• WORK REQUIRED: Among the entries below, count the lines containing the string "profile". Only the count is needed.
━━━━━ EXTRACTED RECORDS ━━━━━
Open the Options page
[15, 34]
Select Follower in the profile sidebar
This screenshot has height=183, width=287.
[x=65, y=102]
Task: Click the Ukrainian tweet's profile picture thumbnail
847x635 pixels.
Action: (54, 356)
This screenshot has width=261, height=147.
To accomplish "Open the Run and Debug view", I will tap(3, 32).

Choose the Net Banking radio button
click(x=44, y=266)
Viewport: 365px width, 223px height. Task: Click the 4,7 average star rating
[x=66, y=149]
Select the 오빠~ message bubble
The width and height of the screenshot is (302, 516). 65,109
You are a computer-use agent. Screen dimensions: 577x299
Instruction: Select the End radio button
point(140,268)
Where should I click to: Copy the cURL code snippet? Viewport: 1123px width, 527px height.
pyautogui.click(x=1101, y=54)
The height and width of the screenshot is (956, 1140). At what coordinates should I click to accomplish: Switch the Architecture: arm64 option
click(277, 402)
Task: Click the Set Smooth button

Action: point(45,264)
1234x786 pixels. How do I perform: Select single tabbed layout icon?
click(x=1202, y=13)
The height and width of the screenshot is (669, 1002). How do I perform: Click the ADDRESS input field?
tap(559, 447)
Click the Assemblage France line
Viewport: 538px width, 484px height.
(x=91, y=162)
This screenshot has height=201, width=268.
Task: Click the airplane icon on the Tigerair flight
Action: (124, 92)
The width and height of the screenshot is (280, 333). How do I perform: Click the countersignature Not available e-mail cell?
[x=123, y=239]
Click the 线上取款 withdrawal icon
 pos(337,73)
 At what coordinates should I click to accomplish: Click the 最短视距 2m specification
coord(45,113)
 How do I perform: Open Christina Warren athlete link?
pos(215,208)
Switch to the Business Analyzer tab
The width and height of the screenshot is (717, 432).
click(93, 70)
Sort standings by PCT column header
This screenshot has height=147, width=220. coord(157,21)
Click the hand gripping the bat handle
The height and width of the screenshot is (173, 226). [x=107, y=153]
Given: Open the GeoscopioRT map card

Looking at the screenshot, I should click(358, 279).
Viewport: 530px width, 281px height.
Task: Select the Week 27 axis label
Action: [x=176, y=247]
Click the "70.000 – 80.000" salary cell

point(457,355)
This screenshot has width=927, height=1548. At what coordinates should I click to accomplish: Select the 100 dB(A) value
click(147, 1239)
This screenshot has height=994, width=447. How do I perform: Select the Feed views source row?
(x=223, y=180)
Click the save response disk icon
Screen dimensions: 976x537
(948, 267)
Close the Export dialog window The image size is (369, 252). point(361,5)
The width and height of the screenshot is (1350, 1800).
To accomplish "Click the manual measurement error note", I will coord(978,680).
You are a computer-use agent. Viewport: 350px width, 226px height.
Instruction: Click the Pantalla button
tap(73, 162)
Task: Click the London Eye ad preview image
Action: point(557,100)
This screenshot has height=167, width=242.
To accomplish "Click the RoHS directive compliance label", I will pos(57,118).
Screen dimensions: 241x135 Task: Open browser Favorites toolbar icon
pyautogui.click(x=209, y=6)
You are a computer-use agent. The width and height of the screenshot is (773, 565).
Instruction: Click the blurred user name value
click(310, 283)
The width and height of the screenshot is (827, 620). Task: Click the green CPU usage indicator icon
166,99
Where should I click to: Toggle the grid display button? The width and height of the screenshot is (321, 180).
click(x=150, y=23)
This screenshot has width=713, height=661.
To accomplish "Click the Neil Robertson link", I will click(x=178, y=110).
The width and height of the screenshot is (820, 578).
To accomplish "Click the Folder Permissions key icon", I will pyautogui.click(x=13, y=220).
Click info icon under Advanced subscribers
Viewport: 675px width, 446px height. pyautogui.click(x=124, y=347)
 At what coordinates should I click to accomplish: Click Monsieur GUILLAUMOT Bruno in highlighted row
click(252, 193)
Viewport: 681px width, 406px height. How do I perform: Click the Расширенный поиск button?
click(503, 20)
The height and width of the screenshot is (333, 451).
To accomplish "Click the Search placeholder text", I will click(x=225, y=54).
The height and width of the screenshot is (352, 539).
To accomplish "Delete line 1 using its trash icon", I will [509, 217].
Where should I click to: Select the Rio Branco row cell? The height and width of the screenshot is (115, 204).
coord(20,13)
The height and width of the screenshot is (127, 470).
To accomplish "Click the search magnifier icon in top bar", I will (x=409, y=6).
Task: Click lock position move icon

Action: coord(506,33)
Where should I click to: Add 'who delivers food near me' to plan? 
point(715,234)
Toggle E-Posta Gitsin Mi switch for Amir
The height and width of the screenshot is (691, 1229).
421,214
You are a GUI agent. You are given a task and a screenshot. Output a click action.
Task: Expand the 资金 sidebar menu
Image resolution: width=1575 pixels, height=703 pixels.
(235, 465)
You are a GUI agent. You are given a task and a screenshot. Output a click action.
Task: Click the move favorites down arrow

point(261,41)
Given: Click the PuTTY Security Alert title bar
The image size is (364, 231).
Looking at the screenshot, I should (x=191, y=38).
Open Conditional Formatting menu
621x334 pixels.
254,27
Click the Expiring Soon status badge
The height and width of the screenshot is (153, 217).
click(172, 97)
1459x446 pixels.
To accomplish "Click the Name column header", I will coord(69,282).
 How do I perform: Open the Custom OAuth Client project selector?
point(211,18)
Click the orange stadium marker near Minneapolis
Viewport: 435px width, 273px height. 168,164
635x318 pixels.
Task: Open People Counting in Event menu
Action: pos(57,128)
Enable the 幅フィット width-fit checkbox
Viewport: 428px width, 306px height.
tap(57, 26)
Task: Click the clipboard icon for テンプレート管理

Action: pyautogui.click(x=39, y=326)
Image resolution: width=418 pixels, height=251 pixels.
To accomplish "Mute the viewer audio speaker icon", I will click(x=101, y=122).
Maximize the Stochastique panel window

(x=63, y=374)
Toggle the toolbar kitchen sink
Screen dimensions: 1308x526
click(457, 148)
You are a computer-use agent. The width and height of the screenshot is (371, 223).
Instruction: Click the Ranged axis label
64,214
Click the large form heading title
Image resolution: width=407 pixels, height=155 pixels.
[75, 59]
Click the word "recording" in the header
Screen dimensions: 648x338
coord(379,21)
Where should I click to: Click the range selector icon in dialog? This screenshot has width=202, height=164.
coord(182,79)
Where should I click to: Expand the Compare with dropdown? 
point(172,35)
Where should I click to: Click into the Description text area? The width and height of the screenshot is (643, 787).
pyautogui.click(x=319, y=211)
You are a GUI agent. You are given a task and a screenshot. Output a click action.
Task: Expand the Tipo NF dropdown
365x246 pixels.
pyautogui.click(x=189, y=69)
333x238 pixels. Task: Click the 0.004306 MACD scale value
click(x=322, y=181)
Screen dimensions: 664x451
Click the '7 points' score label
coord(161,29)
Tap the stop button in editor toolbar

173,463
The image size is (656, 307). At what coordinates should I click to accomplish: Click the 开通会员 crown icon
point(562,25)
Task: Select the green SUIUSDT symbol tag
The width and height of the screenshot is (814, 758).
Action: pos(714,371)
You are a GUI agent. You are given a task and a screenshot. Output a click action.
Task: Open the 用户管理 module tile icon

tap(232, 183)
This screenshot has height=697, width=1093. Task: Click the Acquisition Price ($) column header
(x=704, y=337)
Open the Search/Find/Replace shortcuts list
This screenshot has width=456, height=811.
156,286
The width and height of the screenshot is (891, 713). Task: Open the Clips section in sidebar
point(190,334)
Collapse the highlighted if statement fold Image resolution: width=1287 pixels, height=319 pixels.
━━━━━
• WRITTEN RESPONSE: 2